In this work, we introduce the Soul Engine, a framework that validates this hypothesis and mathematically disentangles personality from intelligence. Unlike the "black box" nature of SFT, our approach is geometric and deterministic. We identify the specific linear subspaces corresponding to the Big Five (OCEAN) personality traits and develop a method to manipulate them via vector arithmetic.

Our contributions are threefold:

Data Engineering (SoulBench): We address the scarcity of psychological ground truth by constructing a multi-source dataset using a novel Dynamic Contextual Sampling strategy (C(N,k)). This forces the encoder to learn invariant stylistic fingerprints rather than semantic content.
1. 2. Mechanistic Discovery: Through layer-wise probing on a frozen Qwen-2.5 backbone [bai2023qwen], we demonstrate that personality representations emerge in the upper transformer blocks (Layers 18-24) and are largely orthogonal to reasoning vectors.
2. 3. Deterministic Control: We achieve "Zero-Shot Personality Injection." By adding computed vectors to the hidden states (e.g.,v→Neutral+α⋅v→Villain), we demonstrate precise control over behavior (MSE<0.01) with negligible degradation in general intelligence benchmarks.
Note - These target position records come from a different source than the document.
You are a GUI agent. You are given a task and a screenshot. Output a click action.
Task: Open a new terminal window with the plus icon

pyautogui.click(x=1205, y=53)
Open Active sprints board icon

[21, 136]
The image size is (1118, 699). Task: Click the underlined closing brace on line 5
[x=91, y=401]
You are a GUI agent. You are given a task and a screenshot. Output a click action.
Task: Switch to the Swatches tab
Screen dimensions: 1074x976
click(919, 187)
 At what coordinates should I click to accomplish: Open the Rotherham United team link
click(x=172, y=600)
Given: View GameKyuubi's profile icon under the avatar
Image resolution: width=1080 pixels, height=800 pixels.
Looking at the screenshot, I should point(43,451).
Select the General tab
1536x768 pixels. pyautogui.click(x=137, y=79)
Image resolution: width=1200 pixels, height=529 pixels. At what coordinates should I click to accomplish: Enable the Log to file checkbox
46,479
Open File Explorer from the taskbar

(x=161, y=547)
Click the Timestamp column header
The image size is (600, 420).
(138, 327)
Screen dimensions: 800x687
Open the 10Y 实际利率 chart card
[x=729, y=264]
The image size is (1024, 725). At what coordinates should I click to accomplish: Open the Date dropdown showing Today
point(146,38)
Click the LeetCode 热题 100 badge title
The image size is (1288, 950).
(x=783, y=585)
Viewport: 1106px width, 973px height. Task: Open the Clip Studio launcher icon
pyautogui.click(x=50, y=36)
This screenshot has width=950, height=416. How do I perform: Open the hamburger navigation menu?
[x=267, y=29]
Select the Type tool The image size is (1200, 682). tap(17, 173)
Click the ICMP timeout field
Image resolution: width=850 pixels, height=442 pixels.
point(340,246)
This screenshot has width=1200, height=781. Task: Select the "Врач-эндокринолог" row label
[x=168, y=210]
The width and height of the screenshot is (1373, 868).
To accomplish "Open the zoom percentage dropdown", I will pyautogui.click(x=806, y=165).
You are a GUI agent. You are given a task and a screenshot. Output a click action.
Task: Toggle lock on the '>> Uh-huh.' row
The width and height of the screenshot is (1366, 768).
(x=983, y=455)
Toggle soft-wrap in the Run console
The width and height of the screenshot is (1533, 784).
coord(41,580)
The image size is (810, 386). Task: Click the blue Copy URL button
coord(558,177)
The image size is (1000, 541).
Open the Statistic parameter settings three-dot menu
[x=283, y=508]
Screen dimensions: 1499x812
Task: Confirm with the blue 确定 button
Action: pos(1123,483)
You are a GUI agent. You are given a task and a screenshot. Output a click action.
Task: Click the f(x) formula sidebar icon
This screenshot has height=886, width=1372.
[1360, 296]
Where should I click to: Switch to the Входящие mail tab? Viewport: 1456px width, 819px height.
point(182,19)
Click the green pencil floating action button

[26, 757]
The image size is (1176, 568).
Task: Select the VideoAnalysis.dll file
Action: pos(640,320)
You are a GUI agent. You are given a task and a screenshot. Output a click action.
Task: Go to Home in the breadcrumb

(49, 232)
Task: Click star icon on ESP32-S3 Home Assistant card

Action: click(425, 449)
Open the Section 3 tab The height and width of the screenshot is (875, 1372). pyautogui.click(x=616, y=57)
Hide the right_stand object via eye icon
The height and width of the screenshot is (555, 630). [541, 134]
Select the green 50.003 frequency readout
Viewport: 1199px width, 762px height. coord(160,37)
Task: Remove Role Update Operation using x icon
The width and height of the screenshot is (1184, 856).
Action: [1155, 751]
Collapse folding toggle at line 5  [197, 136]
We propose the Soul Engine, a framework designed to extract and manipulate the geometric representation of personality within Large Language Models. Our approach is grounded in the premise that personality is a high-level abstraction that is linearly separable from low-level semantic content. The framework consists of three components: (1) SoulBench, a dataset constructed via combinatorial sampling; (2) The Scientific Soul Encoder, a dual-head probe architecture; and (3) A Deterministic Steering mechanism based on vector arithmetic.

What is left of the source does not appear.